These Wharton grads say they can use A.I. to predict the outcomes of drug trials. Chelsea Clinton is among their backers.
BioPhy says it can predict trial outcomes with 80% accuracy. Clinton's VC firm and others have invested $4.5 million.
A Philadelphia artificial intelligence startup says it can predict the outcomes of clinical trials with 80% accuracy, potentially helping drug companies to identify the most promising products and get them to market faster.
Chelsea Clinton is among the early backers of the company, called BioPhy, which launched its A.I. model this month. The startup announced it had secured $4.5 million in early-stage funding from several investment groups, including a venture capital firm that Clinton co-founded.
Artificial intelligence is fast gaining a foothold in health care, used in such diverse applications as interpreting scans, discovering new drugs, and managing electronic records.
BioPhy’s tool is designed to improve the efficiency of the long, costly process of drug development, chief executive officer Dave Latshaw II said. Drug companies can deploy the tool to evaluate their overall portfolio, and they also can use it to improve the designs of trials for individual drugs.
“If you’re looking at it proactively and saying we need to put a trial together for this particular drug, we can work with a company to optimize what that protocol would look like in order to optimize the probability of success,” he said.
The model’s 80% prediction rate came in a live test on more than 1,500 drug trials in the past 27 months, said Latshaw, a former Johnson & Johnson executive and a computational biomolecular and chemical engineer.

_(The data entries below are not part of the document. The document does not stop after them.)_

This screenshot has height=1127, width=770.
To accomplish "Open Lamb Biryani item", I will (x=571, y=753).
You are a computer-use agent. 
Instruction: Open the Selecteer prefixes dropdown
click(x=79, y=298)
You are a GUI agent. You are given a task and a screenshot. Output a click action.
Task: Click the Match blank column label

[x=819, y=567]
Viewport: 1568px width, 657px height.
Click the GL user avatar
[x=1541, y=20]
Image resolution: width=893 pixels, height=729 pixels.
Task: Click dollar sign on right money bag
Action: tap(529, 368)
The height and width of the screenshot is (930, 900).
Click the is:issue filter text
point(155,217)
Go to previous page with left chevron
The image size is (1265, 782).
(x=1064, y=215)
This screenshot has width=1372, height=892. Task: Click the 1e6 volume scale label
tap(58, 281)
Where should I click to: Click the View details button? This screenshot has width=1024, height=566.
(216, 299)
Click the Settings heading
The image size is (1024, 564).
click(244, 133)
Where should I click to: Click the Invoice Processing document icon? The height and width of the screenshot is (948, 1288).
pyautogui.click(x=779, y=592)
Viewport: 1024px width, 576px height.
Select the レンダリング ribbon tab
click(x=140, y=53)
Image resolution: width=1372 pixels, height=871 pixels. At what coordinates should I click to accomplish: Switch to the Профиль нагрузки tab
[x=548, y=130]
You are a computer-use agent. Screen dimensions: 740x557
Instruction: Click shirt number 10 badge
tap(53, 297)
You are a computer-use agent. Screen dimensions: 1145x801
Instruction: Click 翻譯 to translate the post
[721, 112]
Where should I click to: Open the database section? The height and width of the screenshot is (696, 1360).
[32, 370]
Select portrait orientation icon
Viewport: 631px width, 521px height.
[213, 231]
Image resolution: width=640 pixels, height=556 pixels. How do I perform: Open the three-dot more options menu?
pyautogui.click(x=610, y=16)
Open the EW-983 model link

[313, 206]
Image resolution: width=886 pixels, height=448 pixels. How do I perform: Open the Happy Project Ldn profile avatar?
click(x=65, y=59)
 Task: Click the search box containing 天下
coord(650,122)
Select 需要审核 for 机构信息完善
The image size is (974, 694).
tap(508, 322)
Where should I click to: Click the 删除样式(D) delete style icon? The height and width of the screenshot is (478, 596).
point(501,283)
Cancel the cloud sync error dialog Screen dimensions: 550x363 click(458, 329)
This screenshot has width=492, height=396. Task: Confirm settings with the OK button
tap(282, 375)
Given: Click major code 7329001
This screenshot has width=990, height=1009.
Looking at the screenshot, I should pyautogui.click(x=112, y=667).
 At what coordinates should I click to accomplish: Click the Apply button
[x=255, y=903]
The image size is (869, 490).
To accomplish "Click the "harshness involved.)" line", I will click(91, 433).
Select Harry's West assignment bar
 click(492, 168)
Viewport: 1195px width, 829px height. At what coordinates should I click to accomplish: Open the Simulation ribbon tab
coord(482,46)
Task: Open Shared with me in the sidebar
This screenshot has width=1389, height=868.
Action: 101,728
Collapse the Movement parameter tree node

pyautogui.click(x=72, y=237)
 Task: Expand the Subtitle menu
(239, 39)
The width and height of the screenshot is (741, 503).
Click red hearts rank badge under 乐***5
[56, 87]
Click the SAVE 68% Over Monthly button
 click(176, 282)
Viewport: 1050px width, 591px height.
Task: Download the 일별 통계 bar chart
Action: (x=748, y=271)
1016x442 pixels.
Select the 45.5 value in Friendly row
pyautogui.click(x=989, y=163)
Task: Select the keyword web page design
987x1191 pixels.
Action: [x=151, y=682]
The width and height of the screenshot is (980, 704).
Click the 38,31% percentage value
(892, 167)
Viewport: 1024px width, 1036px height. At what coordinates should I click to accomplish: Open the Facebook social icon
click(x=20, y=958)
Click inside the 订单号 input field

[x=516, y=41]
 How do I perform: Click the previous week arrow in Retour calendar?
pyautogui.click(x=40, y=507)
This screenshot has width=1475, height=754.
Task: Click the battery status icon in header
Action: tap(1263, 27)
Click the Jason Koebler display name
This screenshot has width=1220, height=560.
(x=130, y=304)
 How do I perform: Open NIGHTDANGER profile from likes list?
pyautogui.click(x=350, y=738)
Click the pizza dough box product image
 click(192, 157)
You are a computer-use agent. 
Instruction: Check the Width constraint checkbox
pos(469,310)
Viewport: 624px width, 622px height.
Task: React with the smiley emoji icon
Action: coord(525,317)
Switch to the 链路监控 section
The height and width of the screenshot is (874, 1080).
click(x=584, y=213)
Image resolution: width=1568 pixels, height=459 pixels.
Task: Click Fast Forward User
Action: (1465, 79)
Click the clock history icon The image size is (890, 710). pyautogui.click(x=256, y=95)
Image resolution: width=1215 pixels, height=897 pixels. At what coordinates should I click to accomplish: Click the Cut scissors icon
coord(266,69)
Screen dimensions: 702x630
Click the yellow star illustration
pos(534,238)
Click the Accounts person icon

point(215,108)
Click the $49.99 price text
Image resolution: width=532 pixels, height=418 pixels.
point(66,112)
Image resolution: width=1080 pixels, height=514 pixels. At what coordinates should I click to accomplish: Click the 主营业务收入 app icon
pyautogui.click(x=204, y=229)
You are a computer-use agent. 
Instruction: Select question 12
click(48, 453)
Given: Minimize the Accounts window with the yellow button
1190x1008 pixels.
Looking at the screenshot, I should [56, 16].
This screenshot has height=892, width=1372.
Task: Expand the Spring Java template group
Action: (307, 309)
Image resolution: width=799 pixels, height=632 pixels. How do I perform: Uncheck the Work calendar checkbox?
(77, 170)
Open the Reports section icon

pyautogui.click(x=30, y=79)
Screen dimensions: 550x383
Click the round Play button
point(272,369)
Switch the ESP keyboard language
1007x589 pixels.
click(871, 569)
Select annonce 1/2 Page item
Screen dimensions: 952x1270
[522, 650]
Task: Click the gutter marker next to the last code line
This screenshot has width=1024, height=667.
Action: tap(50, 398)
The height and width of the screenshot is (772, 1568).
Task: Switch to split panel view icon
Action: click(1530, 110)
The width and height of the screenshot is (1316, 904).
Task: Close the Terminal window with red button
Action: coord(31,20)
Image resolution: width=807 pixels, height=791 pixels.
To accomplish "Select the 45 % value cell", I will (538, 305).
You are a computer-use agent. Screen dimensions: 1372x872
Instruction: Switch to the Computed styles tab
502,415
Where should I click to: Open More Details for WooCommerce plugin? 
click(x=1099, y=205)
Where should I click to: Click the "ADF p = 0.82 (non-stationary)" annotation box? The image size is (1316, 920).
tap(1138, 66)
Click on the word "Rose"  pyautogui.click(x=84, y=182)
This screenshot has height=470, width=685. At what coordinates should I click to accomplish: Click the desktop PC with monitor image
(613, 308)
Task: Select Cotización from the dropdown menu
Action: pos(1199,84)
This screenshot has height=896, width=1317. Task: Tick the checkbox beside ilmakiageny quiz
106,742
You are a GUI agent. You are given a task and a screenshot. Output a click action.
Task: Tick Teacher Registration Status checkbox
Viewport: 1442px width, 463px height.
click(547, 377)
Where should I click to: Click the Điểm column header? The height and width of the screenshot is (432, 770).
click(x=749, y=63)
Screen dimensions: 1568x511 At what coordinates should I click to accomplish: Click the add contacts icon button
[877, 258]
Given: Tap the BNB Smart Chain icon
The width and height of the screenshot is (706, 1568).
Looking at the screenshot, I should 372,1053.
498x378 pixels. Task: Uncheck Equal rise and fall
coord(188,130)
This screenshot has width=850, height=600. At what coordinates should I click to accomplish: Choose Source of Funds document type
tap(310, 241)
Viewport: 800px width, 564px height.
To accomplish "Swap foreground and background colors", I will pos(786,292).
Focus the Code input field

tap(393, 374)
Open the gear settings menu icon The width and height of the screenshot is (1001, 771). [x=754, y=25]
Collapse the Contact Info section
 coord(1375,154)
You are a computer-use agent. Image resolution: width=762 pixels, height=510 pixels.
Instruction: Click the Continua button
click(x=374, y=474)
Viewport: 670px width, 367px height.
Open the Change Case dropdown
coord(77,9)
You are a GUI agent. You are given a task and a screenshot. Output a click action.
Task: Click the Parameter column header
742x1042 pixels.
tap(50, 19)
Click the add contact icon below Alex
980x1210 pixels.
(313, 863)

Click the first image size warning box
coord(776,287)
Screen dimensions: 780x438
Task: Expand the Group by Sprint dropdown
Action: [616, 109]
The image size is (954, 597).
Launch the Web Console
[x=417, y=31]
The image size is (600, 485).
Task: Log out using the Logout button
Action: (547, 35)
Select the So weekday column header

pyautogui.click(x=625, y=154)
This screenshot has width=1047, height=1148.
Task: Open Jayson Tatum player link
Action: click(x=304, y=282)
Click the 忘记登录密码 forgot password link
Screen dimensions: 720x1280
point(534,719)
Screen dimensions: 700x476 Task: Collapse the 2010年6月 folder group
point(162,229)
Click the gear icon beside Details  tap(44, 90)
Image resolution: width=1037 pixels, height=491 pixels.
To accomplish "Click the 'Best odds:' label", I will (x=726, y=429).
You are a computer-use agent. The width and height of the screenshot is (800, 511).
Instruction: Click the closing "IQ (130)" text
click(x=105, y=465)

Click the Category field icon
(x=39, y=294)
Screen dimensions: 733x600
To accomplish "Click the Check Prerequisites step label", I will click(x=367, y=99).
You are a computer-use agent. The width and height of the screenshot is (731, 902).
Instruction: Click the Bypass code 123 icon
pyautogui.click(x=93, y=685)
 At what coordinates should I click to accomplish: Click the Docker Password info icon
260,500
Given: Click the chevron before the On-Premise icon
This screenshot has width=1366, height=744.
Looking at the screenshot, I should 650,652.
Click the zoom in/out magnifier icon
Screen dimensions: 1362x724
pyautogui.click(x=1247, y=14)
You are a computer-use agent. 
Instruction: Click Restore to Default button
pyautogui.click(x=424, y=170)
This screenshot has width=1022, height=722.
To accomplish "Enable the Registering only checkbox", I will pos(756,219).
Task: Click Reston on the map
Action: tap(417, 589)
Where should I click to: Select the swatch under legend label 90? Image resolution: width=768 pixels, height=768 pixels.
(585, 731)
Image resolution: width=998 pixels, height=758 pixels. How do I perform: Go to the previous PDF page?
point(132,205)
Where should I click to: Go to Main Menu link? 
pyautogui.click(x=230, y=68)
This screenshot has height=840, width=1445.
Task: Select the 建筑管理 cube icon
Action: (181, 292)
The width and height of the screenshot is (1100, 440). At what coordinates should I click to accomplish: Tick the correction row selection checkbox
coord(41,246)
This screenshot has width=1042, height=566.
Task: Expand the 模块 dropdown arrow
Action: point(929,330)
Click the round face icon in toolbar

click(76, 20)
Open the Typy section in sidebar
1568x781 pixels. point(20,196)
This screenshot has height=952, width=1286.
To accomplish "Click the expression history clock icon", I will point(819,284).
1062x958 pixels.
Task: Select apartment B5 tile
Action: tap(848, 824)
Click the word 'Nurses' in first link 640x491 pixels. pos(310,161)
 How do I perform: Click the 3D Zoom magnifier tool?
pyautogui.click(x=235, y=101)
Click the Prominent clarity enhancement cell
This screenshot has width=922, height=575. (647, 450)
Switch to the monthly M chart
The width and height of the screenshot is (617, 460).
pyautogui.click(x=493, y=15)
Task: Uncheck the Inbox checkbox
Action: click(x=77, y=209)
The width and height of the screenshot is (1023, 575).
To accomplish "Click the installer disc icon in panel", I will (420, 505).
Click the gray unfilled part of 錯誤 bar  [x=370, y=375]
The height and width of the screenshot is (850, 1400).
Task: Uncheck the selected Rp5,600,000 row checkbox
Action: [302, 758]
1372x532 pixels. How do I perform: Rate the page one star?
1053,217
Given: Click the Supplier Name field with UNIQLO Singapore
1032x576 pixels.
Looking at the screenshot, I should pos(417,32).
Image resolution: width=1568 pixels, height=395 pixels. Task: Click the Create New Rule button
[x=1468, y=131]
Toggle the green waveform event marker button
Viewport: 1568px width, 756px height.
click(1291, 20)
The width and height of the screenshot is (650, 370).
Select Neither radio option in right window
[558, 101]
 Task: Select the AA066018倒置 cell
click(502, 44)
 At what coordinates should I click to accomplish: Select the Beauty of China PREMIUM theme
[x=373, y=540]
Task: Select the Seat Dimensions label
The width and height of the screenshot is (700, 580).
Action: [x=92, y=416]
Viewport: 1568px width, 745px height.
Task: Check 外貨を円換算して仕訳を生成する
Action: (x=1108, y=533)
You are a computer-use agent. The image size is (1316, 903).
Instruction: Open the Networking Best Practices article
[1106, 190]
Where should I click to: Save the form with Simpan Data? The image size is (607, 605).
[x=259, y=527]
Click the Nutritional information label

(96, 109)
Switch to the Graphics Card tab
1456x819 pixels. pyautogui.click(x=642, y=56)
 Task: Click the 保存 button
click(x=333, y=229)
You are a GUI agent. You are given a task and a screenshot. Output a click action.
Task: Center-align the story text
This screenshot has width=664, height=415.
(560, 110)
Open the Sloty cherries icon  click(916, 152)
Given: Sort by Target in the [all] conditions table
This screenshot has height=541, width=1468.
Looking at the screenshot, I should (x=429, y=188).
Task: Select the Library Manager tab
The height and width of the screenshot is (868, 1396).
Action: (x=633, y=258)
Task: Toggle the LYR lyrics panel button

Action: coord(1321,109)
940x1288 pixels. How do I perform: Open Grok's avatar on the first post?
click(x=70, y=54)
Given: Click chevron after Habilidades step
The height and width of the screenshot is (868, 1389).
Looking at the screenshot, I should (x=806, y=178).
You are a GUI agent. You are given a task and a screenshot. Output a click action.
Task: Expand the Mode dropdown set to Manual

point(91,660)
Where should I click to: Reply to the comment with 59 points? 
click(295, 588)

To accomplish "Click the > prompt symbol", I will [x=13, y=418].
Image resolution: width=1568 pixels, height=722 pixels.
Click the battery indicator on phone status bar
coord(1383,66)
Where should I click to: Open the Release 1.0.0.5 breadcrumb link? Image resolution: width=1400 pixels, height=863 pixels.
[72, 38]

In addition to Clinton’s Metrodora Ventures, investors include New York-based Audere Capital, Miami-based TRCM Fund, and Jeff Marrazzo, the former chief executive officer of Philly-based gene-therapy firm Spark Therapeutics.
Metrodora describes itself as “a values-conscious venture capital firm backing early-stage businesses in health and learning.” Its other recent investments include a startup that equips seniors with communications technology and another that facilitates affordable housing to improve health outcomes.
Clinton’s questions
Latshaw said that when BioPhy met with Clinton and her colleagues to discuss a potential investment, the former First Daughter asked smart questions about how the A.I. technology fit her firm’s mission.
“She’s very engaged,” he said. “She’s very specific.”
As A.I.’s applications expand in health care, some of the tools are a work in progress. For example, one model predicted that 18% of hospitalized patients would develop sepsis, a severe inflammatory condition, yet most of them did not actually do so, University of Michigan researchers found in 2021.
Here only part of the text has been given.